Será que dá pra arrumar?
Dar, sempre dá. A questão é: quanto tempo leva.
Quanto tempo leva?
Depende. Que é que o senhor estava fazendo quando a força acabou?
Liguei o liquidificador.
Posso ver?
Claro. Por aqui, por gentileza.
Conduzo ele à cozinha. Indico o aparelho. O copo do liquidificador está cheio pela metade.
Ele fareja. Parece identificar um cheiro familiar.

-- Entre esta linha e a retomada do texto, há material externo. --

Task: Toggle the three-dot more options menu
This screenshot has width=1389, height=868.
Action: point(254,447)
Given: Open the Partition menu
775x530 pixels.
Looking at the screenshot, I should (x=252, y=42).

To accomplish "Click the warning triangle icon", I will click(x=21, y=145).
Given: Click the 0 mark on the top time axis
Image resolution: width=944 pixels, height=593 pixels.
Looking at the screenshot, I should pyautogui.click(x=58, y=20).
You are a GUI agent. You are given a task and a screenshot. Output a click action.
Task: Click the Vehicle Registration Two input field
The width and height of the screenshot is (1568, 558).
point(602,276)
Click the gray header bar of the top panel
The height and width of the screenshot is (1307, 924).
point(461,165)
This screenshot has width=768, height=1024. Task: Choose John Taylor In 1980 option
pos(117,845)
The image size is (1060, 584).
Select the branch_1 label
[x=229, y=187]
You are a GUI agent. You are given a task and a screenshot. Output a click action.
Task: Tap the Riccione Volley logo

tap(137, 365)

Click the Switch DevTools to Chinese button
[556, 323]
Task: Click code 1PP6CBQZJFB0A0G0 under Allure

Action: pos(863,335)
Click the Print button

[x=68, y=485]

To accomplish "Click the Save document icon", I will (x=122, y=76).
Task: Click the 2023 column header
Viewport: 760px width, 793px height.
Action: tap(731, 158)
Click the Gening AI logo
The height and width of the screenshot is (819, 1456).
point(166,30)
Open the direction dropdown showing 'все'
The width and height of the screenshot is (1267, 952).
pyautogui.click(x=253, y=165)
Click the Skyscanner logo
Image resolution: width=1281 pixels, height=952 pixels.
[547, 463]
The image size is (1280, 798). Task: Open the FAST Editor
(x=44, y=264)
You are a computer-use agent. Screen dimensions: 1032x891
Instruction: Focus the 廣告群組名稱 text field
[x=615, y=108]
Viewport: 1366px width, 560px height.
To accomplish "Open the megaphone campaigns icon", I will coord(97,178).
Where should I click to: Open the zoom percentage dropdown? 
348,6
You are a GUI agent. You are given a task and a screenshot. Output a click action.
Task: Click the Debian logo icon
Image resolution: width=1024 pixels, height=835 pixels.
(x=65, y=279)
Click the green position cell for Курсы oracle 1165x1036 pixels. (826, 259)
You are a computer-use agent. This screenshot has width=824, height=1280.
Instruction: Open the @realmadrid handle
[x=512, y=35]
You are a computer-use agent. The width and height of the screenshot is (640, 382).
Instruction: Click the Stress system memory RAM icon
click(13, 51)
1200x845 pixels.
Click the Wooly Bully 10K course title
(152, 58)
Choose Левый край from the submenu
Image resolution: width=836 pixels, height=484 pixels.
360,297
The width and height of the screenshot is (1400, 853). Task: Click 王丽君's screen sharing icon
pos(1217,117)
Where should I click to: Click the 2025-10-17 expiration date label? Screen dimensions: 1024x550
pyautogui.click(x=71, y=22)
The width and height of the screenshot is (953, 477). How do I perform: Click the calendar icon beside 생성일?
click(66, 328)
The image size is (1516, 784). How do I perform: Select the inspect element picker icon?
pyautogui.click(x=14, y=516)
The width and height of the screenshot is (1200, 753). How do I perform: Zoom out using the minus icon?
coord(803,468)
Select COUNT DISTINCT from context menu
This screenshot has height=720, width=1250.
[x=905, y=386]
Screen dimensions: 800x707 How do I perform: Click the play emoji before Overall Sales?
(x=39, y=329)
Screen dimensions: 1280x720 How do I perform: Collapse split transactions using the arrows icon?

Ah, o senhor estava preparando uma kaipiroska...
Esse calor e tudo mais, não há cristão que aguente.
Eu que o diga. Dia inteiro na rua...
Não sei como o senhor aguenta...
Fazer o que, não é mesmo? A gente precisa ganhar o pão de cada dia.
Nossa! Quanto tempo não escuto esse dito popular. Olha, até me arrepiou.
Eu entendo. Também me ligo em memorabilia.
Ih, me arrepiei de novo! Nunca pensei conhecer de perto alguém que conhecesse essa palavra!
Posso confessar uma coisa?
Até duas.
Saquei assim que o senhor abriu a porta...
Ai que me arrepio mais uma vez! Posso dizer uma coisa também?
Vai fundo.
Eu também saquei...
Eu sabia! Sabia! Saca só como fiquei!
Que você acha de eu coar a infusão mesmo sem bater?
Vai fundo, cara. O que menos me preocupa a esta altura é filtro.